Insulin-like growth factor-1 (IGF-1) is a particularly promising candidate for clinical translation because it has the potential to address the need for improved nerve regeneration while simultaneously acting on denervated muscle to limit denervation-induced atrophy. However, like other growth factors, IGF-1 has a short half-life of 5 min, relatively low molecular weight (7.6 kDa), and high water-solubility: all of which present significant obstacles to therapeutic delivery in a clinically practical fashion (Gold et al., 1995; Lee et al., 2003; Wood et al., 2009). Here, we present a comprehensive review of the literature describing the trophic effects of IGF-1 on neurons, myocytes, and SCs. We then critically evaluate the various therapeutic modalities used to upregulate endogenous IGF-1 or deliver exogenous IGF-1 in translational models of PNI, with a special emphasis on emerging bioengineered drug delivery systems. Lastly, we analyze the optimal dosage ranges identified for each mechanism of IGF-1 with the goal of further elucidating a model for future clinical translation.
The amount of time that elapses between initial nerve injury and end-organ reinnervation has consistently been shown to be the most important predictor of functional recovery following PNI (Scheib and Hoke, 2013), with proximal injuries and delayed repairs resulting in worse outcomes (Carlson et al., 1996; Tuffaha et al., 2016b). This is primarily due to denervation-induced atrophy of muscle and Schwann cells (SCs) (Fu and Gordon, 1995). Following surgical repair, axons often must regenerate over long distances at a relatively slow rate of 1–3 mm/day to reach and reinnervate distal motor endplates. Throughout this process, denervated muscle undergoes irreversible loss of myofibrils and loss of neuromuscular junctions (NMJs), thereby resulting in progressive and permanent muscle atrophy. It is well known that the degree of muscle atrophy increases with the duration of denervation (Ishii et al., 1994). Chronically denervated SCs within the distal nerve are also subject to time-dependent senescence. Following injury, proliferating SCs initially maintain the basal lamina tubes through which regenerating axons travel. SCs also secrete numerous neurotrophic factors that stimulate and guide axonal regeneration. However, as time elapses without axonal interaction, SCs gradually lose the capacity to perform these important functions, and the distal regenerative pathway becomes inhospitable to recovering axons (Ishii et al., 1993; Glazner and Ishii, 1995; Grinsell and Keating, 2014).

__Recorded information__.
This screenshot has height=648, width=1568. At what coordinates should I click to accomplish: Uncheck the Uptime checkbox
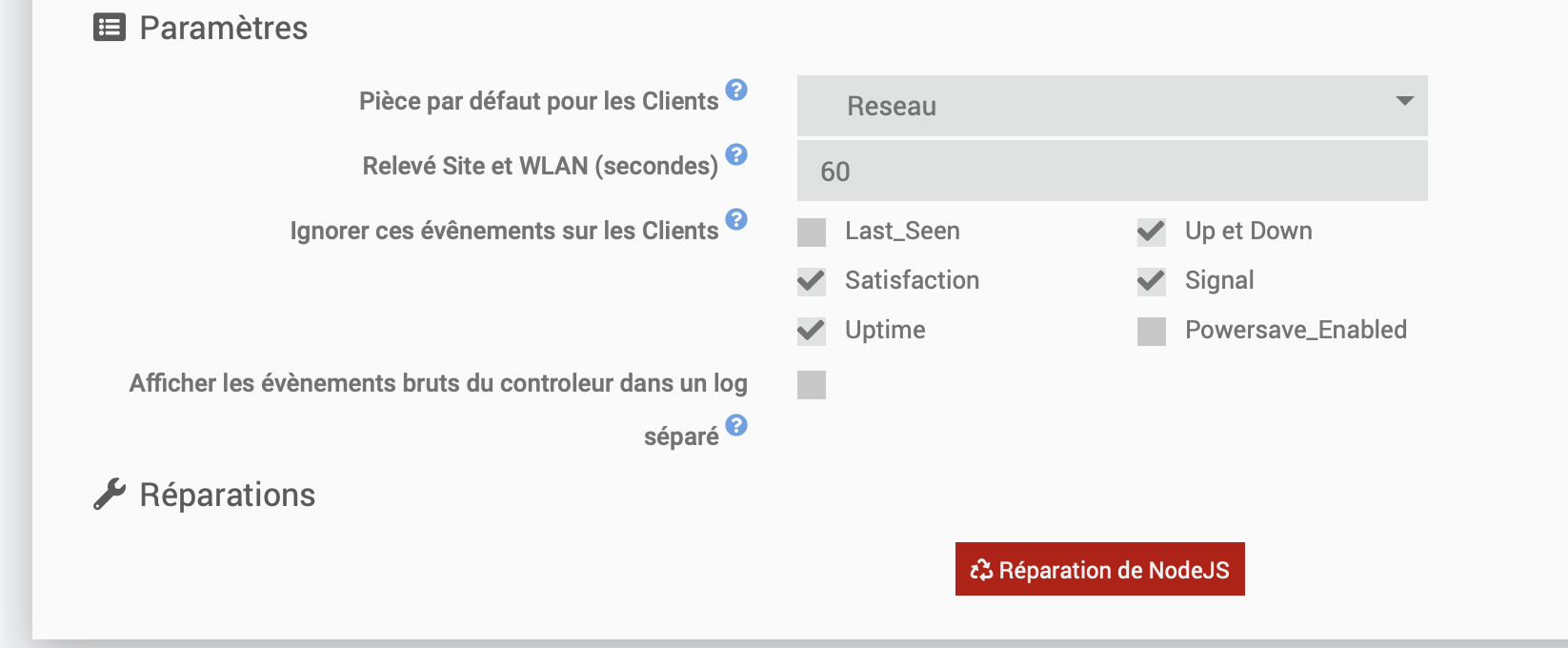click(812, 332)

__Brief 1__. Summarize the passage on IGF-1 and nerve regeneration in three sentences.
__Brief 2__. According to the passage on IGF-1 and nerve regeneration, at what rate do axons regenerate after surgical repair?
__Brief 3__. List every property of IGF-1 that the passage on IGF-1 and nerve regeneration names as an obstacle to therapeutic delivery.
The listing is separate material, unrelated to the passage on IGF-1 and nerve regeneration.

__Response box 1__. IGF-1 is a promising candidate for clinical translation because it may both improve nerve regeneration and limit denervation-induced muscle atrophy. However, its short half-life, low molecular weight, and high water-solubility make clinically practical delivery difficult. The review surveys IGF-1's trophic effects, evaluates ways to raise or deliver IGF-1, and analyzes optimal dosages, noting that the time from nerve injury to reinnervation is the most important predictor of recovery because denervated muscle and Schwann cells deteriorate over time.

__Response box 2__. Axons regenerate at a relatively slow rate of 1–3 mm/day.

__Response box 3__.
- A short half-life of 5 min
- A relatively low molecular weight (7.6 kDa)
- High water-solubility